The overall goal of the project is to improve the quality of wholegrain wheat products by addressing
the challenges caused by storage instability and resulting decreases in technological, nutritional and sensory quality parameters. The projects centers on evaluating wheat varieties with the emphasis on factors that affect lipid instability, namely lipase activity and levels of endogenous antioxidants as pushing and pulling factors, respectively.
The study has three main aims:
1) Study the heritability of lipase in wheat varieties. We hypothesize that lipase activity in grains is to a part genetically controlled, and therefore could be decreased in grains by cultivating low-lipase varieties.
2) Examine the milling behaviour of wheat grains and the shelf life stability of resulting wholegrain wheat flour, differentiating the hydrolytic rancidity from oxidative instability. The goal of this aim is to assess the differences in milling behaviour of various wheat varieties and to demonstrate the negative correlation between lipase activity and shelf life of wholegrain wheat flours (the higher the activity, the lower the stability).

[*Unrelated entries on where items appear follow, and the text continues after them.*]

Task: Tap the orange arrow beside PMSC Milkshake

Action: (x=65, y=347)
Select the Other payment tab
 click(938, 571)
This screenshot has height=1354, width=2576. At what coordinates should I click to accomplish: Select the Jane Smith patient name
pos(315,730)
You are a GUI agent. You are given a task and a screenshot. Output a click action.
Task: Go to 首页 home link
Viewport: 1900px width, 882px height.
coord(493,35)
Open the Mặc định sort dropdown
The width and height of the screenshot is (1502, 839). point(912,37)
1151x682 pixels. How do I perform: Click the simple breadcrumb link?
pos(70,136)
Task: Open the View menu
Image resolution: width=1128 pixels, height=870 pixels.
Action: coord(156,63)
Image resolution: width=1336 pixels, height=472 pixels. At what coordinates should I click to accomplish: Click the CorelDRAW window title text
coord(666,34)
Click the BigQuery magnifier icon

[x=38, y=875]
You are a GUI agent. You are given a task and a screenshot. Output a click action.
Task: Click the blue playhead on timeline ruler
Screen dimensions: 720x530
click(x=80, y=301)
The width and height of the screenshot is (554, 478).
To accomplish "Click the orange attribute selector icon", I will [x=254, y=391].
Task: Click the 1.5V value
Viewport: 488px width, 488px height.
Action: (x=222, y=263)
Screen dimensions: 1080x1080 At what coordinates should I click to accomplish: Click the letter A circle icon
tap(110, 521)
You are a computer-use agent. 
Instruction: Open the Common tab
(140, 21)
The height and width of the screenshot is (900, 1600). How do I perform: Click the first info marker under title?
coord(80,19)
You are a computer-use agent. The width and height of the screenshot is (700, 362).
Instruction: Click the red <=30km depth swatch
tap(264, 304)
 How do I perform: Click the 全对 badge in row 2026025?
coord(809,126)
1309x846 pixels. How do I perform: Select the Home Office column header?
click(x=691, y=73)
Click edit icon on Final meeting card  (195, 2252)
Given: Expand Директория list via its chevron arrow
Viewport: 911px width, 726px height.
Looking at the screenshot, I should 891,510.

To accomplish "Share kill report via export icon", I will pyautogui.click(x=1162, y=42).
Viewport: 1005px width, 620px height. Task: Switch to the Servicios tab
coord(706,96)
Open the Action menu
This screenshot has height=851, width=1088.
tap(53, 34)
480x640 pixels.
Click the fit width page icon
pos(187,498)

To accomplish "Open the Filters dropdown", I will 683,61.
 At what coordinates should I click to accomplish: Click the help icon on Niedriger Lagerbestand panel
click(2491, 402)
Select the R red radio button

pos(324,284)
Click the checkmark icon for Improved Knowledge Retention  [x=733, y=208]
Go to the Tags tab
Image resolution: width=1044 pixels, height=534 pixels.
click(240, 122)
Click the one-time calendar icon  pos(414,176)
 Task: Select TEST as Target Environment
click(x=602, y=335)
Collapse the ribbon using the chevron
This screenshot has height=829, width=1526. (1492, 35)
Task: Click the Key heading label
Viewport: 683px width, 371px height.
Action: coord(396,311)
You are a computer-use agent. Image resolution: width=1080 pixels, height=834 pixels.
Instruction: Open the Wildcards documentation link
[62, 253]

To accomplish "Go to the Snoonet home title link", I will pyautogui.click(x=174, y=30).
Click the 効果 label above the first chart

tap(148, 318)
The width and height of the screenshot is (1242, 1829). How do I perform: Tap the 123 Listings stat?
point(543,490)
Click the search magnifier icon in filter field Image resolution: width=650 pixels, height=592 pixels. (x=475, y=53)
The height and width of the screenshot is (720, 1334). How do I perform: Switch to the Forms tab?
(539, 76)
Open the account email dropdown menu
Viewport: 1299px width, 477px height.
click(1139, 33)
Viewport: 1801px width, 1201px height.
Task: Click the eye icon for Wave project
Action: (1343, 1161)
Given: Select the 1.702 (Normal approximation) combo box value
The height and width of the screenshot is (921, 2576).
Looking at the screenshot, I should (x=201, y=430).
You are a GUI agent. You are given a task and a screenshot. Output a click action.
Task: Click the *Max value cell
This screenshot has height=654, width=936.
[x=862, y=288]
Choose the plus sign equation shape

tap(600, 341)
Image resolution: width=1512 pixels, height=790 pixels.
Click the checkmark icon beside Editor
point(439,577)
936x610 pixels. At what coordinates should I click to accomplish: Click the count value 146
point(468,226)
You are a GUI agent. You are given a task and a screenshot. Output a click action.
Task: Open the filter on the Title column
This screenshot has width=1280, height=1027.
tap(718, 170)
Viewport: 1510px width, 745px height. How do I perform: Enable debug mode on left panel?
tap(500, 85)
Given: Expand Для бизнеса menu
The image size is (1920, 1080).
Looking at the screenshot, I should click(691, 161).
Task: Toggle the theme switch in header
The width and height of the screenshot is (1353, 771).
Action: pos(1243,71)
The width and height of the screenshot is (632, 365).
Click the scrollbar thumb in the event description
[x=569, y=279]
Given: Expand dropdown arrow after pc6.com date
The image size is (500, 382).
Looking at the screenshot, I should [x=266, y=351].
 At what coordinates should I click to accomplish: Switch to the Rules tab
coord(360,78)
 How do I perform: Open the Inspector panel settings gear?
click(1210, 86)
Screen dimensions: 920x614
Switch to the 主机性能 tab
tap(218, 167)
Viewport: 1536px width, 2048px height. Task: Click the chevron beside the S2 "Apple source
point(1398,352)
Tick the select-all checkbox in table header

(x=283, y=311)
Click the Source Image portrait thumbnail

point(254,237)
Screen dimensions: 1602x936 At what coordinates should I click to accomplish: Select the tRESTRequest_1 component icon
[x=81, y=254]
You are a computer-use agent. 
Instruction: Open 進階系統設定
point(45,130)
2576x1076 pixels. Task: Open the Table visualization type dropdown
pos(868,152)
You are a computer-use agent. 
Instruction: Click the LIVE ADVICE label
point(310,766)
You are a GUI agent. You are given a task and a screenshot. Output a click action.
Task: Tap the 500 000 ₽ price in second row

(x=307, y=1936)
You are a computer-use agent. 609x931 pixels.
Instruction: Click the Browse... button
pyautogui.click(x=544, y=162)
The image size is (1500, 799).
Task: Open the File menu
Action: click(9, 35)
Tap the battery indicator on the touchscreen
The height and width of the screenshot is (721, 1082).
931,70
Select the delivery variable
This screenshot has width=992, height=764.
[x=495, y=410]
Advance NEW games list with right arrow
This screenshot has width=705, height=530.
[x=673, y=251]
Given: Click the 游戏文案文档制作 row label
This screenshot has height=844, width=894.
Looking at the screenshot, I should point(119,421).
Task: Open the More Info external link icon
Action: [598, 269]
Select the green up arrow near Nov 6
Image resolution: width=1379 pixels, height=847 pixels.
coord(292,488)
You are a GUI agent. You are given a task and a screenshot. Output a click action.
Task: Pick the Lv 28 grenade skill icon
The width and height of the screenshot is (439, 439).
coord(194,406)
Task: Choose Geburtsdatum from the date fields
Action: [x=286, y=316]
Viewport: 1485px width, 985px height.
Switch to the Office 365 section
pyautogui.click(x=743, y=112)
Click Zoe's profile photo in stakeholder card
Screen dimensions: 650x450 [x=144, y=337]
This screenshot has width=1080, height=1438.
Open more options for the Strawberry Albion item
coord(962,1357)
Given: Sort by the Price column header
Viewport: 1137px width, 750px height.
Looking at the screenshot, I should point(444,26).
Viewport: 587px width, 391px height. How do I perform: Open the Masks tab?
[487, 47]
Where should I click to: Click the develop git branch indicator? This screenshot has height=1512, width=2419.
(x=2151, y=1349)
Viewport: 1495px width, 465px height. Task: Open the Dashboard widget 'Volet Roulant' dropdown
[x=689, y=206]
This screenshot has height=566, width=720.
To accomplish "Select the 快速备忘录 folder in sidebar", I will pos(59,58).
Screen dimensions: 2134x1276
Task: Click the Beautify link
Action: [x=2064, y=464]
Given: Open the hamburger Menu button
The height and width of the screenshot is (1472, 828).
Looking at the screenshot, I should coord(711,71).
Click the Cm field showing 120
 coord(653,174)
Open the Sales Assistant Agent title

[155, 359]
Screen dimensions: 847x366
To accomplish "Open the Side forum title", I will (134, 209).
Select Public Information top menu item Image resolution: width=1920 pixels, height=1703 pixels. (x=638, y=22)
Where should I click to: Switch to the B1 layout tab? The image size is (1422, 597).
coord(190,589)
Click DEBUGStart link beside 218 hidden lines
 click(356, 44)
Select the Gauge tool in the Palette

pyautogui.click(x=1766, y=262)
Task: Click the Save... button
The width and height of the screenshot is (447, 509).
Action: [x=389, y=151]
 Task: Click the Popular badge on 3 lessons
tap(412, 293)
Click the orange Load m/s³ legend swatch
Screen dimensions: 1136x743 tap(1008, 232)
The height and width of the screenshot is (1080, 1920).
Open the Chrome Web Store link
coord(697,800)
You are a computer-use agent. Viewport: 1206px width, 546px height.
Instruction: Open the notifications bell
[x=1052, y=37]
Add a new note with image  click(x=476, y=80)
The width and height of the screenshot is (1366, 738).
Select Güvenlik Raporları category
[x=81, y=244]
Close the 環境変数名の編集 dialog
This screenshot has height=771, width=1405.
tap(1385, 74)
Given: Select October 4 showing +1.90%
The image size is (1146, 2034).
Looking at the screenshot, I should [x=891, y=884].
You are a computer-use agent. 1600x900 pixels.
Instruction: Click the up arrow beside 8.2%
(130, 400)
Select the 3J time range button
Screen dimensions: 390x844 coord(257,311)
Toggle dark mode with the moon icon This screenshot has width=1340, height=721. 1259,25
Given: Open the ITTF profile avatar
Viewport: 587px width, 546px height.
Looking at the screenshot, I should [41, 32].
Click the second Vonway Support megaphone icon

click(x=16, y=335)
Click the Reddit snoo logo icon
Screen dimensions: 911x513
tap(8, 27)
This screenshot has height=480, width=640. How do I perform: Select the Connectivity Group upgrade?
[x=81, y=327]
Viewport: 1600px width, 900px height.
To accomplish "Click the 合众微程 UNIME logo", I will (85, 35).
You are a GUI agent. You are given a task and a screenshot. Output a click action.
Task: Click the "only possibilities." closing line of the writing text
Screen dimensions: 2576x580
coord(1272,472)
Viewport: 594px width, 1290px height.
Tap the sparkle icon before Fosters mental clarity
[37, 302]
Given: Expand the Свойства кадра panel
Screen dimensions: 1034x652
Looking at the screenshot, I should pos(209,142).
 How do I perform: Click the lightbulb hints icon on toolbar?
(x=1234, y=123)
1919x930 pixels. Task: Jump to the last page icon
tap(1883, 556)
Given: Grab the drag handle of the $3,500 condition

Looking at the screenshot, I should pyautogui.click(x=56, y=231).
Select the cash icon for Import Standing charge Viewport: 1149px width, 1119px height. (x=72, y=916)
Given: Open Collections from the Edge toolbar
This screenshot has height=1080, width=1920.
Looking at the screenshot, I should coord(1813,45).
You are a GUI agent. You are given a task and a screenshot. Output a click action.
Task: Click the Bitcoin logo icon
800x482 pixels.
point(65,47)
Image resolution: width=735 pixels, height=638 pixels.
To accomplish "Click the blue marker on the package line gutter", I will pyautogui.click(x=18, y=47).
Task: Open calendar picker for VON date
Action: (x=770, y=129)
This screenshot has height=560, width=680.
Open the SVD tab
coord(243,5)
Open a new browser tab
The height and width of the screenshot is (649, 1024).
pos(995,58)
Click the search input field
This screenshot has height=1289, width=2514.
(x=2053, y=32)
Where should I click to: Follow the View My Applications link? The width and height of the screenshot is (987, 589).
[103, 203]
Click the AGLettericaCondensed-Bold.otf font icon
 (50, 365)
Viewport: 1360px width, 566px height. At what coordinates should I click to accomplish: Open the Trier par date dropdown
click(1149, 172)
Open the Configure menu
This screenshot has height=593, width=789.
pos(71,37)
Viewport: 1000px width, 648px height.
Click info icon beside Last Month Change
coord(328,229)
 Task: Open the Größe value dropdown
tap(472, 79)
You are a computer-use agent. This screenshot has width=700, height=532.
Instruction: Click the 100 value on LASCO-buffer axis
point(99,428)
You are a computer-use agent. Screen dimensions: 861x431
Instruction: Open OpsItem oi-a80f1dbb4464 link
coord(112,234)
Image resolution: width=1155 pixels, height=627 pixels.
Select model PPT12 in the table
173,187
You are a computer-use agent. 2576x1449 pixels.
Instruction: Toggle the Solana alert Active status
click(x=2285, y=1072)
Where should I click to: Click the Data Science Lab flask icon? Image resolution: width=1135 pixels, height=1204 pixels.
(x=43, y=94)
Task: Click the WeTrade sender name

3) Establish dependencies between shelf life stability, endogenous antioxidants, and enzymatic vs. oxidative rancidity. The working hypothesis is that the role of oxidative instability can differentiated from enzymatic instability by studying the formation of radicals during storage, thus allowing the differentiation and proportional input of these two reactions in wholegrain instability. This will further allow to decide to what extent controlling lipase activity can be compensated by using varieties with high antioxidant contents.